[Page text]
+ + + + +

Studio album by Pharoah Sanders
- Released: October 1970
- Recorded: July 1, 1970
- Studio: A & R, New York, NY
- Genre: Spiritual jazz
- Length: 39:02
- Label: Impulse!
- Producer: Ed Michel

Pharoah Sanders chronology
| Jewels of Thought (1969) | Deaf Dumb Blind (Summun Bukmun Umyun) (1970) | Thembi (1971) |

= Deaf Dumb Blind (Summun Bukmun Umyun) =

Deaf Dumb Blind (Summun Bukmun Umyun) is an album by the American jazz saxophonist Pharoah Sanders. It was recorded at A & R Studios in New York City on July 1, 1970, and released on Impulse! Records in the same year. The album's title is bilingual: "Summun Bukmun Umyun" is Arabic for "Deaf Dumb Blind".

The phrase صُمٌّ بُكْمٌ عُمْيٌ ALA is taken from verse 18 of Surat al-Baqarah in the Qur'an. According to the liner notes, the album is "predicated on spiritual truths and to the future enlightenment of El Kafirun or The Rejectors of Faith (non-believers)."

The performances on the album are strongly influenced by the music of Africa.

==Reception==

Regarding the title track, Thom Jurek, writing for AllMusic, stated: "Sanders brings in the whole of his obsession with rhythm and R&B. Using African percussion, bylophones, shakers, cowbells, and all manner of percussion... Here the Latin and African polyrhythms collide and place the horns, as large and varied as they are, in almost a supplementary role. The horns check counterpoint in striated harmony, calling and responding over the wash of bass and drums and drums and drums! It evolves into a percussion orgy before the scary otherworldly multiphonic solos begin... And no matter how out it gets, those rhythms keep it rooted in the soul." Jurek called "Let Us Go Into The House Of The Lord" "a stunningly beautiful and contemplative work that showcases how intrinsic melodic phrasing and drones were to Sanders at the time -- and still are today. This piece, and this album, is a joyful noise made in the direction of the divine, and we can feel it through the speakers, down in the place that scares us."

+ + + + +

[Material provided]

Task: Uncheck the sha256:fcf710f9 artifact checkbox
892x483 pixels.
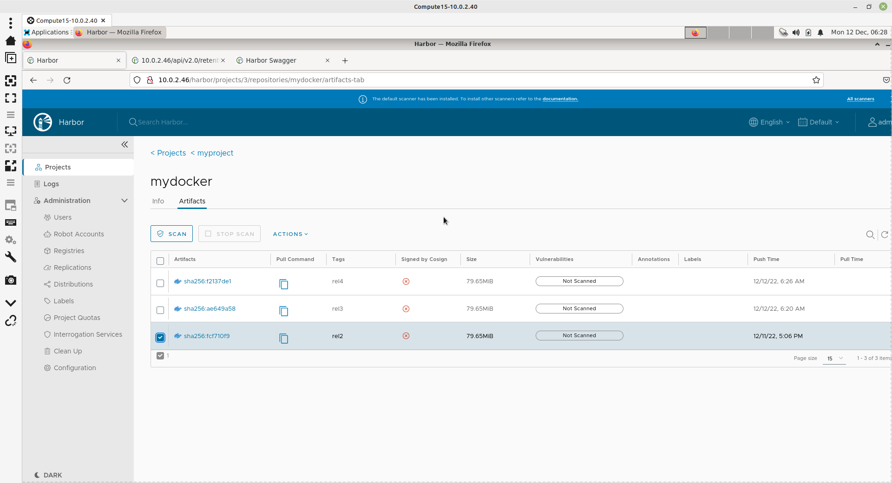Action: coord(160,338)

+ + + + +

[Task objective]
Rewrite the Pharoah Sanders album text, starting with "- Producer: Ed" and going on through "music of Africa.", with "liner notes" changed to "sleeve notes".

[The solution]
- Producer: Ed Michel

Pharoah Sanders chronology
| Jewels of Thought (1969) | Deaf Dumb Blind (Summun Bukmun Umyun) (1970) | Thembi (1971) |

= Deaf Dumb Blind (Summun Bukmun Umyun) =

Deaf Dumb Blind (Summun Bukmun Umyun) is an album by the American jazz saxophonist Pharoah Sanders. It was recorded at A & R Studios in New York City on July 1, 1970, and released on Impulse! Records in the same year. The album's title is bilingual: "Summun Bukmun Umyun" is Arabic for "Deaf Dumb Blind".

The phrase صُمٌّ بُكْمٌ عُمْيٌ ALA is taken from verse 18 of Surat al-Baqarah in the Qur'an. According to the sleeve notes, the album is "predicated on spiritual truths and to the future enlightenment of El Kafirun or The Rejectors of Faith (non-believers)."

The performances on the album are strongly influenced by the music of Africa.